Empalme alternativo en eucariotas
La mayoría de los genes de las plantas están interrumpidos por intrones y los correspondientes transcritos necesitan someterse al splicing del pre-ARNm para eliminar estas secuencias intermedias. El splicing alternativo (AS) es un importante proceso postranscripcional que crea múltiples variantes de ARNm a partir de una única molécula de pre-ARNm, aumentando así el potencial codificador y regulador de los genomas. En las plantas, este mecanismo ha sido implicado en la respuesta a las señales ambientales, incluyendo el estrés abiótico y biótico, en la regulación de procesos de desarrollo clave como la floración, y en el mantenimiento del tiempo circadiano. Los primeros pasos del desarrollo de la planta -desde la formación del embrión y la germinación de la semilla hasta la skoto y la fotomorfogénesis- son críticos tanto para ejecutar el plan corporal correcto como para iniciar un nuevo ciclo reproductivo. Aquí revisamos la evidencia disponible sobre la participación de AS y varios factores de empalme en las etapas iniciales del desarrollo de las plantas, al tiempo que destacamos los hallazgos recientes así como los posibles retos futuros.
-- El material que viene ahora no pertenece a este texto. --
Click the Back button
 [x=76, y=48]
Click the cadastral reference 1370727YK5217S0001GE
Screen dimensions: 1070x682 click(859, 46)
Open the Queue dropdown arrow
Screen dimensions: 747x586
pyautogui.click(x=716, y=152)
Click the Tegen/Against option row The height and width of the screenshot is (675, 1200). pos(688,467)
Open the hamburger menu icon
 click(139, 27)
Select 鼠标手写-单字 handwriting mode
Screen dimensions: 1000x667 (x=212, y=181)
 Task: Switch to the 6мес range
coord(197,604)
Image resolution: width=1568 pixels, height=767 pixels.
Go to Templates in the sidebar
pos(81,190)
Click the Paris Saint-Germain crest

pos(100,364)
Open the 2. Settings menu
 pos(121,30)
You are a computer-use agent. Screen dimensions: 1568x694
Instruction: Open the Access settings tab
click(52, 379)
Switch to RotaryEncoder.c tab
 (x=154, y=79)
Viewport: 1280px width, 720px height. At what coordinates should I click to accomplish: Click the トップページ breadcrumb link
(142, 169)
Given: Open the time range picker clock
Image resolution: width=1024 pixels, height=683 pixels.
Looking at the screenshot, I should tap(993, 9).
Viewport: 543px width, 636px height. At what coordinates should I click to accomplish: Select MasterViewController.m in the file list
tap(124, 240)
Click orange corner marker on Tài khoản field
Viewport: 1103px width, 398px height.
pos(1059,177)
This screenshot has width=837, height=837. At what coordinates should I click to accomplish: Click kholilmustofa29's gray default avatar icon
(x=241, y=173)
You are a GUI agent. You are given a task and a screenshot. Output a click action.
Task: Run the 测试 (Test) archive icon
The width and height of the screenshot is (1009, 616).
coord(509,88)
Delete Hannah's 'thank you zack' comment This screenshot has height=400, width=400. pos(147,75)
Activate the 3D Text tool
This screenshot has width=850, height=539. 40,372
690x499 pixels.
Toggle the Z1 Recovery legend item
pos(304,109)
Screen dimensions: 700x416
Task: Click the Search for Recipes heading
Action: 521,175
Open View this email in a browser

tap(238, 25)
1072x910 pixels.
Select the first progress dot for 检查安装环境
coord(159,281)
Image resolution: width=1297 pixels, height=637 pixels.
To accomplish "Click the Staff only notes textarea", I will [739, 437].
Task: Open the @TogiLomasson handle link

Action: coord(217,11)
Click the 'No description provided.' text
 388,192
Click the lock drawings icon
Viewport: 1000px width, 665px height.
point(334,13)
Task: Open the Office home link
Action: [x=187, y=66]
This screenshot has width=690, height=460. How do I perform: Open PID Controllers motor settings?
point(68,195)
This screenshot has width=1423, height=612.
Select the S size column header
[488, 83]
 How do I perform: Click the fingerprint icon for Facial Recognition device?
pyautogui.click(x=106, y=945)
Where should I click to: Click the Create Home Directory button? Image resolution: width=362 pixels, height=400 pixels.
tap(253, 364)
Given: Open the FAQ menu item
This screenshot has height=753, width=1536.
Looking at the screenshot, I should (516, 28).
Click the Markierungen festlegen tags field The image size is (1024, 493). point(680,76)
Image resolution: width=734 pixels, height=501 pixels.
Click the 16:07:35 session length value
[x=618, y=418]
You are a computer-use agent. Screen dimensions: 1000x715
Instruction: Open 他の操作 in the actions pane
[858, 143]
Dos estudios recientes abordan la contribución de AS durante la germinación de las semillas. En los embriones de cebada, el 14-20% de los genes multiexón expresaron múltiples isoformas de ARNm, algunas de las cuales mostraron claros cambios durante la germinación temprana (Zhang et al., 2016). Sorprendentemente, el evento AS más prominente fue la selección alternativa 3′SS, y no hubo alteraciones sustanciales en los niveles totales de transcripción para la mayoría de los genes. La evaluación de las funciones biológicas de los genes sometidos a AS durante la germinación indicó la participación en la síntesis de proteínas, el metabolismo energético y del carbono, así como el transporte y el empalme del ARN. En general, la germinación de las semillas parece requerir la expresión de un conjunto específico de genes, en el que el AS desempeña un papel generalizado. El potencial regulador de AS durante la germinación se ve subrayado por un informe posterior en arabidopsis (Narsai et al., 2017) que confirma la expresión de variantes de ARNm específicas de tiempo y tejido, la ocurrencia de cambios dinámicos en la abundancia de isoformas, y que los reguladores de empalme son objetivos importantes de AS durante este proceso de desarrollo.